Tutto l’album suona come un requiem, ma più che altro come lo straziante urlo di dolore di chi cerca di scavare nell’abisso per cercare una via di fuga, uno spiraglio di luce, ben sapendo che luce non c’è, che per quanto ci si arrampichi nel pozzo si finisce sempre per ritornare sul fondo. Per questo Cave decide di scavare a mani nude, affrontando quel dolore di petto, come a volersi fare ulteriormente male, per narcotizzarsi, assuefarsi a un dolore ben più potente e costante, delocalizzare la vera fonte della propria sofferenza. La cupezza che da sempre contraddistingue il suo songwriting e il suo modo di cantare tocca qui vette (o abissi) che sembravano impensabili prima, inimmaginabili. Se Cave ha tante volte cantato la morte, e la morte violenta, si pensi poco originalmente alle sue murder ballads, stavolta non deve ricorrere alla tradizione o alla fantasia per trovare benzina per il proprio motore.

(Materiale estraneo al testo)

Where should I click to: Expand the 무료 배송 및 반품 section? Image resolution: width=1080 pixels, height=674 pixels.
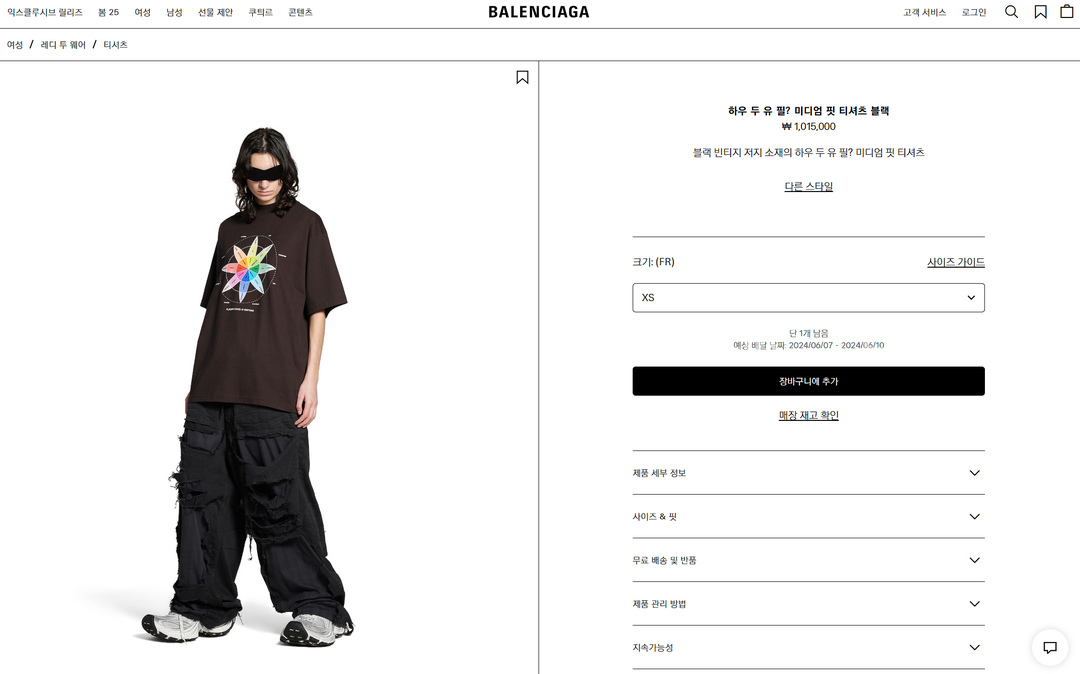[x=809, y=560]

Accompagnato dai fidi Bad Seeds e con l’ausilio degli arrangiamenti orchestrali del solito Warren Ellis, Cave si presenta a una ripartenza che non può che fare i conti con l’abisso, una forma di terapia pubblica: sono Nick Cave, il mio problema è che sono sopravvissuto a mio figlio. E Skeleton Tree, raccontato nel documentario di Andrew Dominick al Festival del Cinema di Venezia, One More Time with Feeling, con le sue otto canzoni lancinanti è un album osceno, come oscena non può che essere la morte di un figlio e la sua elaborazione pubblica.

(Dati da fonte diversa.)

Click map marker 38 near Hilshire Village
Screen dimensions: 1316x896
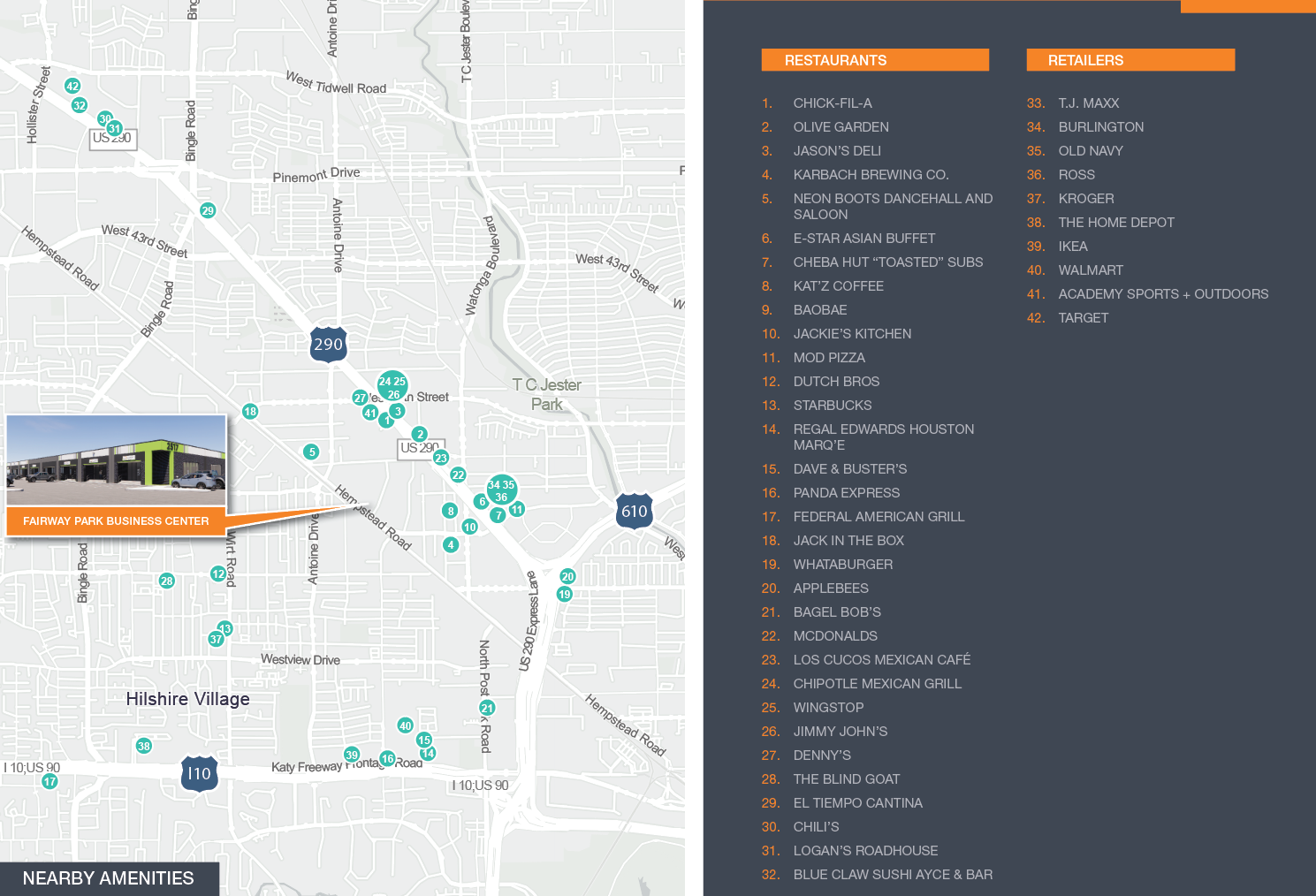point(144,746)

L’ascoltatore, anche quello che non dovesse cogliere la cruda e lancinante poeticità dei testi del cantautore australiano, è costantemente trascinato in un luogo buio e freddo, si suppone il cuore del cantautore stesso. La morte di Arthur ha per sempre cambiato la vita di Nick Cave, non potrebbe che essere così, e questo cambiamento è ben presente nelle note e nelle parole di Skeleton Tree, l’album ma anche la canzone eponima, non a caso chiamata a chiudere il lavoro (tanto quanto Jesus Alone è stata messa lì, in apertura). Talmente tanto è cambiata la vita di Cave da aver in qualche modo cambiato anche la sua poetica, diventando una costante intorno alla quale non può che ruotare ogni suo pensiero, anche quando apparentemente rivolto ad altro, che si tratti del rapporto con l’arte o, appunto, col dolore. L’oscenità quasi pornografica del dolore messo in piazza senza filtri, del padre che si espone senza difese agli occhi e orecchi dei suoi fan, lascia attoniti, e in questo Skeleton Tree rischia di essere uno dei suoi lavori più riusciti, sicuramente più diretti. Avremmo tanto voluto non doverlo mai ascoltare, per Dio.